No. 22 – Club Ourense Baloncesto
- Position: Shooting guard
- League: Primera FEB

Personal information
- Born: June 10, 1999 (age 27) Edina, Minnesota, U.S
- Listed height: 6 ft 4 in (1.93 m)
- Listed weight: 200 lb (91 kg)

Career information
- High school: DeLaSalle (Minneapolis, Minnesota)
- College: Minnesota (2018–2021); Iowa State (2021–2023);
- NBA draft: 2023: undrafted
- Playing career: 2023–present

Career history
- 2023–2024: Capital City Go-Go
- 2024: Iowa Wolves
- 2024–2025: Nürnberg Falcons
- 2025–present: Ourense

Career highlights
- Second-team All-Big 12 (2023); Big 12 All-Defensive Team (2023);
- Stats at Basketball Reference

= Gabe Kalscheur =

American basketball player (born 1999)

Gabe Kalscheur (born May 20, 1999) is an American professional basketball player for Ourense of the Primera FEB. He played college basketball for Minnesota and Iowa State.

==High school career==
Kalscheur is the son of LeeAnna Kalscheur, who played college basketball at Cal Poly Pomona and Nebraska.
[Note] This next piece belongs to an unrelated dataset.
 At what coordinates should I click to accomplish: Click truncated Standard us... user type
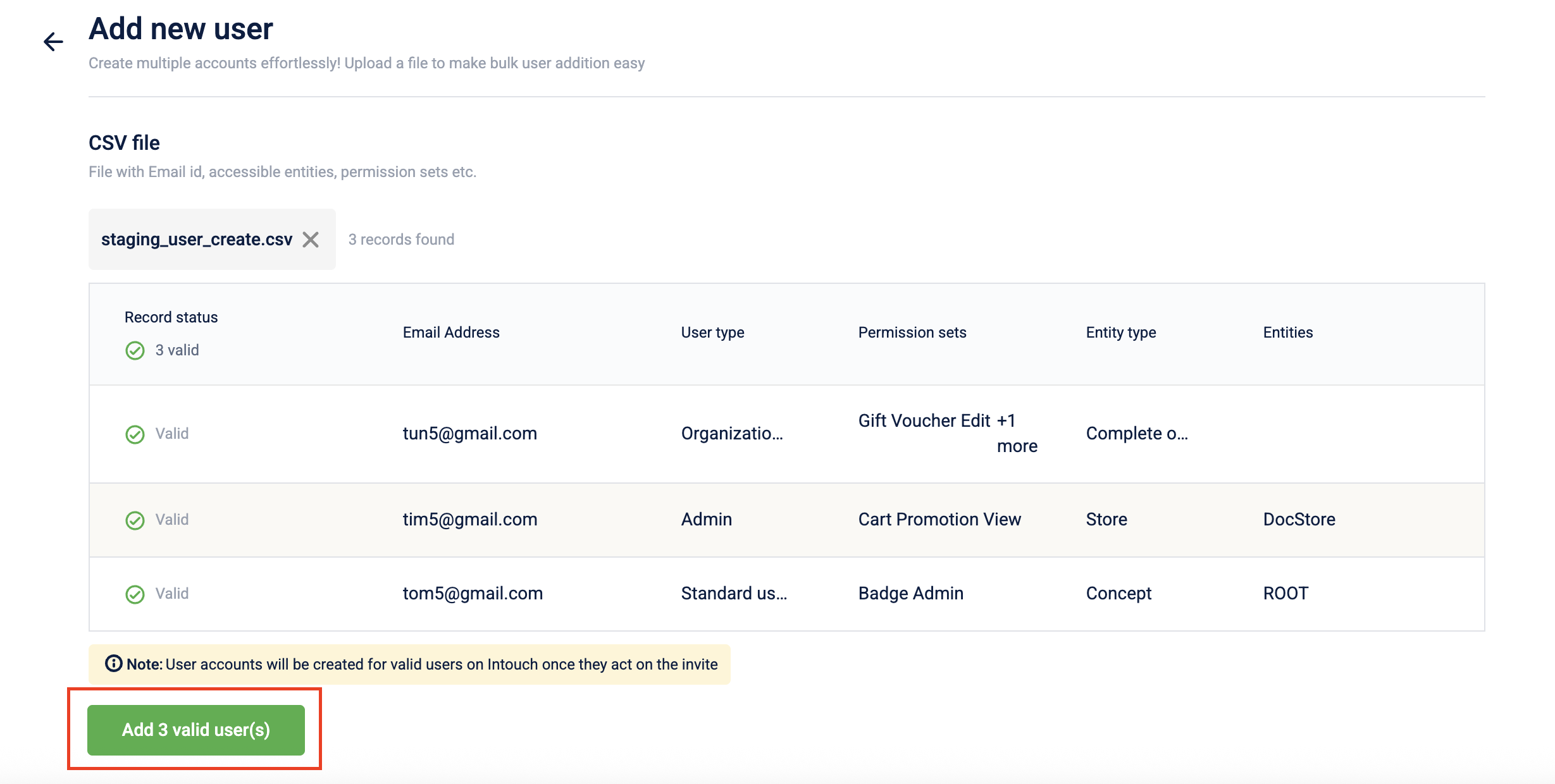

He played at DeLaSalle High School and led the team to three state titles. As a senior, Kalscheur averaged 23.2 points, 5.6 rebounds and 2.9 assists per game. He committed to play college basketball at Minnesota, choosing the Golden Gophers over several ACC and Big Ten programs.

==College career==
As a freshman, Kalscheur averaged 10 points, 2.0 rebounds, and 1.1 assists per game. He averaged 11.6 points, 2.7 rebounds, and 1.5 assists per game as a sophomore. Kalscheur averaged 9.2 points and 2.9 rebounds per game as a junior. Following the season, he transferred to Iowa State after Minnesota coach Richard Pitino was fired. As a senior, Kalscheur averaged 9.6 points, 2.4 rebounds and 1.7 assists per game. He averaged 12.9 points, 2.5 rebounds and 1.6 assists per game in his fifth season. Kalscheur was named to the Second Team All-Big 12 as well as the Big 12 All-Defensive Team.

==Professional career==
===Capital City Go-Go (2023–2024)===
After going undrafted in the 2023 NBA draft, Kalscheur joined the Golden State Warriors for NBA Summer League. He signed with the Washington Wizards on October 21, 2023, only to be waived hours later. Nine days later, Kalscheur joined the Wizards' G-League affiliate, the Capital City Go-Go, and averaged 2.9 points and 0.4 rebounds per game in 18 games before being waived on February 14, 2024.

===Iowa Wolves (2024)===
On February 19, 2024, Kalscheur joined the Iowa Wolves from the available player pool.

===Nürnberg Falcons (2024–2025)===
On September 16, 2024, Kalscheur signed with Nürnberg Falcons of the ProA.

On July 12, 2025, he signed for Ourense of the Primera FEB.